* [TASK DATA]:
--

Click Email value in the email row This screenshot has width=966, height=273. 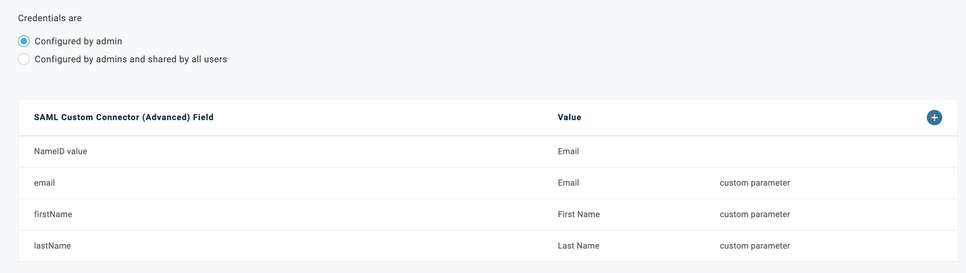(568, 183)
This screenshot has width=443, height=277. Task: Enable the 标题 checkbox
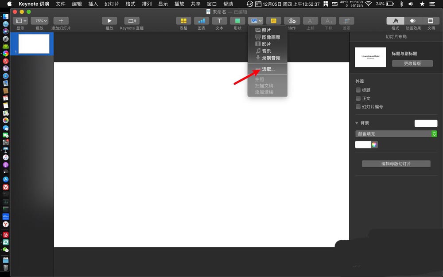click(x=358, y=90)
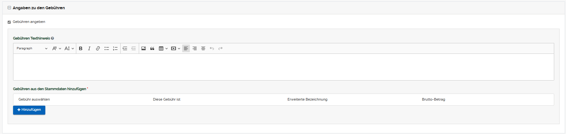Open the insert media dropdown
The width and height of the screenshot is (566, 134).
coord(175,48)
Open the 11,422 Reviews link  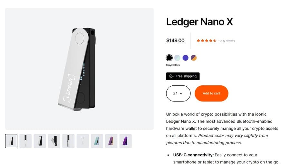tap(226, 41)
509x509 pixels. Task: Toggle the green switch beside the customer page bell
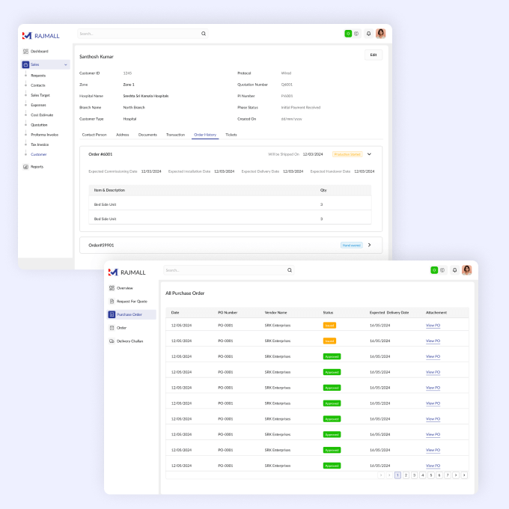click(x=348, y=34)
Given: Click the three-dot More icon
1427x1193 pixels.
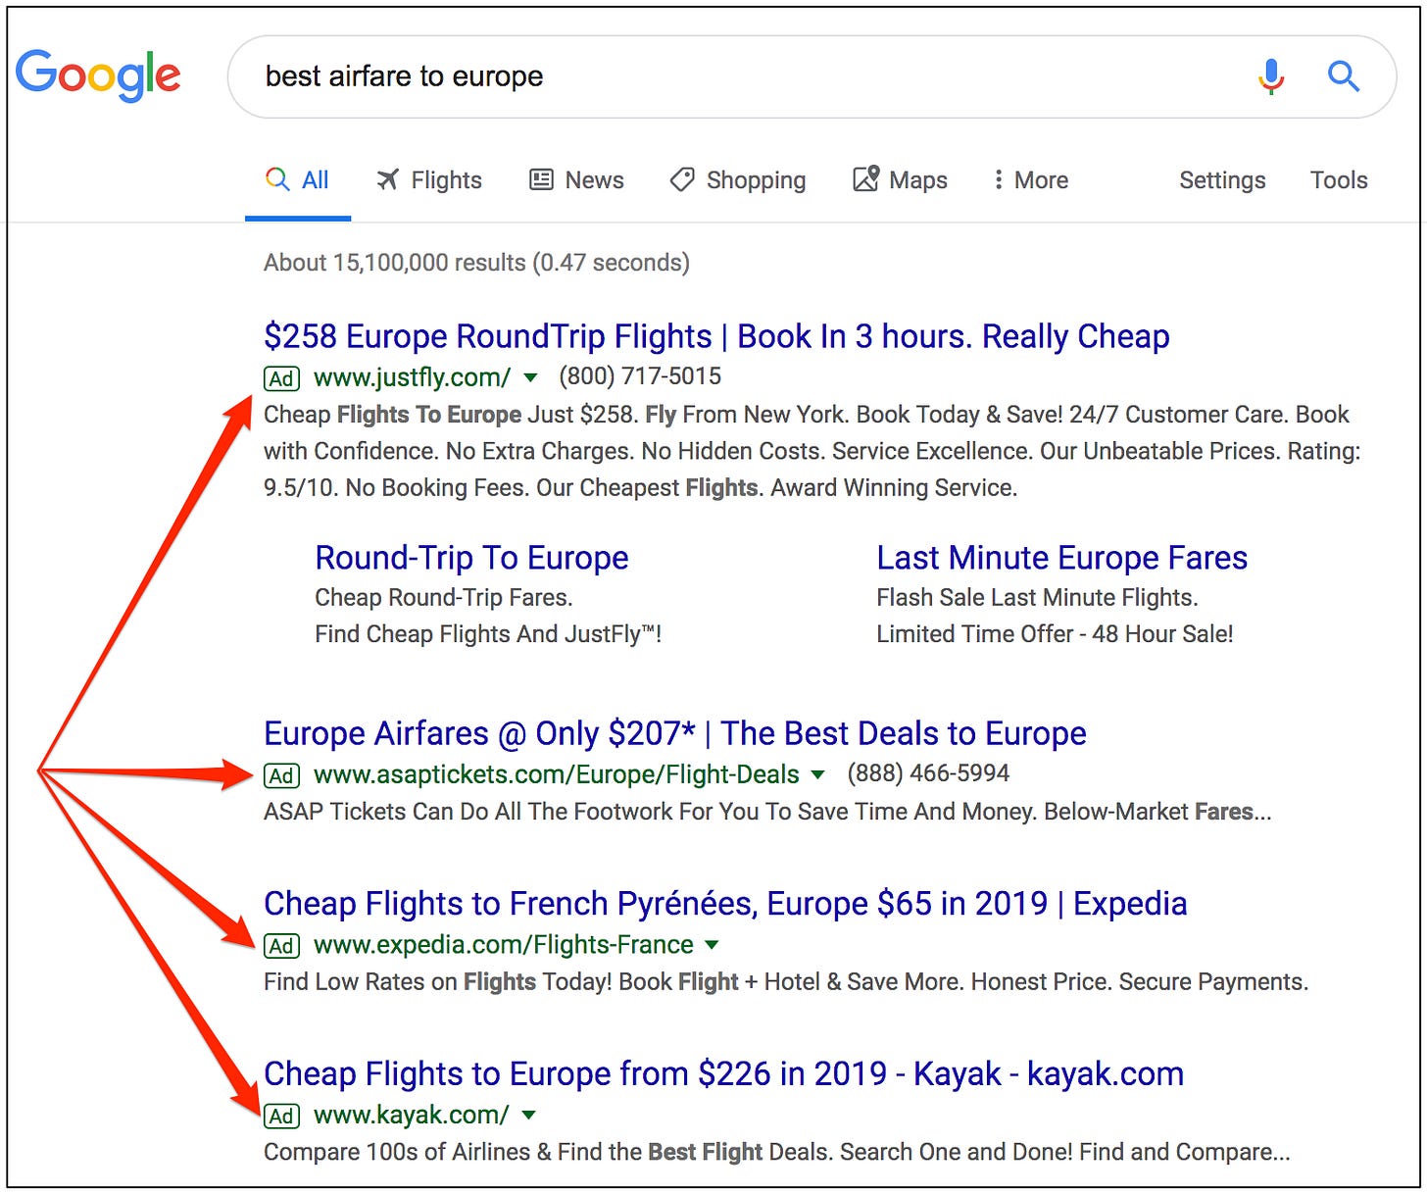Looking at the screenshot, I should pyautogui.click(x=998, y=179).
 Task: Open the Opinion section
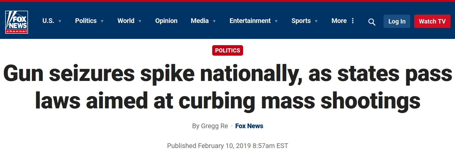pyautogui.click(x=166, y=21)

--

Using the records above, extract exactly and only the lines from the one with "509x509 pixels. Task: Toggle" through the final line, inclusive, leaving out pictures.

509x509 pixels. Task: Toggle the green switch beside the customer page bell
click(x=348, y=34)
Given: Click the three-dot More icon
1427x1193 pixels.
Looking at the screenshot, I should pyautogui.click(x=998, y=179).
 Task: Open the Opinion section
pyautogui.click(x=166, y=21)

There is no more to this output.